>> START Source

# 2009 CC - PDC and Optical Parking System NOT WORKING



## HTX1414 (Jun 18, 2012)

Help! I am new to this forum and looking for assistance/direction. Re: 2009 CC, Luxury, 65K miles. The PDC and OPS System is not working. Loud beep when the system is engaged, no camera view, no screen shot, blinking control light button by the shifter; VW Car is out of warranty and trying to figure out if there is fix without having to take vehicle to dealer. 

Thanks! 
Oz 
Houston, Texas


----------



## neu318 (Feb 18, 2003)

When you put it in Reverse does the rear badge flip exposing the camera?


----------



## piperpilot964 (Aug 25, 2009)

HTX1414 said:


> Help! I am new to this forum and looking for assistance/direction. Re: 2009 CC, Luxury, 65K miles. The PDC and OPS System is not working. Loud beep when the system is engaged, no camera view, no screen shot, blinking control light button by the shifter; VW Car is out of warranty and trying to figure out if there is fix without having to take vehicle to dealer.
> 
> Thanks!
> Oz
> Houston, Texas


 Find a VAG comm owner in your area and scan it first.


----------



## HTX1414 (Jun 18, 2012)

neu318 said:


> When you put it in Reverse does the rear badge flip exposing the camera?


 Yes! The rear badge flips but the camera is not exposed/engaged.


----------



## HTX1414 (Jun 18, 2012)

Yes! The rear badge flips but the camera is not exposed/engaged.


----------



## piperpilot964 (Aug 25, 2009)

All that really tells you is, two things... 

1 - you have 12V going to the pivot motor in the badge to drive the motor 
2 - the 12v reverse signal from the reverse light harness is getting to the badge to energize the motor 

After that all happens there are several things going on along the CAN bus involving the Camera Control module and I would also say the PDC module.

>> END Source
>> START Source material

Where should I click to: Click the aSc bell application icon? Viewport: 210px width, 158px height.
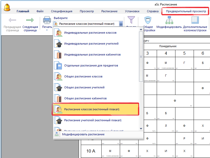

>> END Source material

_Instruction 1_: In the forum thread on the 2009 CC parking system, recast the paragraph beginning "Help! I am new to this forum" as a short bulleted list that keeps its main facts.
_Instruction 2_: Write the next part of the forum thread on the 2009 CC parking system, starting after its last sentence.

_Exercise response 1_:
- Car: 2009 CC Luxury with 65K miles
- Problem: the PDC and OPS system is not working
- Symptoms: a loud beep when the system is engaged, no camera view, no screen shot, and a blinking control light button by the shifter
- Situation: the car is out of warranty, and the owner wants a fix that does not require a trip to the dealer

_Exercise response 2_:
My guess is a Camera Control module issue, since you are not seeing a camera display. The CCU takes the video from the camera and superimposes the steering lines, then sends the video along to the RNS. I am assuming the RNS display works fine otherwise. This is why I suggest getting in there with VagCom and checking the health of the modules.


----------



## HTX1414 (Jun 18, 2012)

One more thing..I checked the rear badge and realized that the camera is exposed...engaged... it apparently is just not sending a signal to the screen. Hope this helps with your evaluation.


----------



## Harj (Jan 20, 2015)

I have the same problem, but mine was caused by me changing a dead battery. vw wants to charge thru the nose for new control units. does anyone know where I can get an after market/off market PDC/OPS control unit?


----------



## OEMplusCC (Jan 27, 2013)

.


----------



## Jmhageman7 (Dec 1, 2016)

Harj said:


> I have the same problem, but mine was caused by me changing a dead battery. vw wants to charge thru the nose for new control units. does anyone know where I can get an after market/off market PDC/OPS control unit?


2009 VW CC 180k: My optical parking distance sensors stopped working after I had a dead battery. Did you ever find out why the dead battery caused this? Did you ever find out where to get affordable control modules?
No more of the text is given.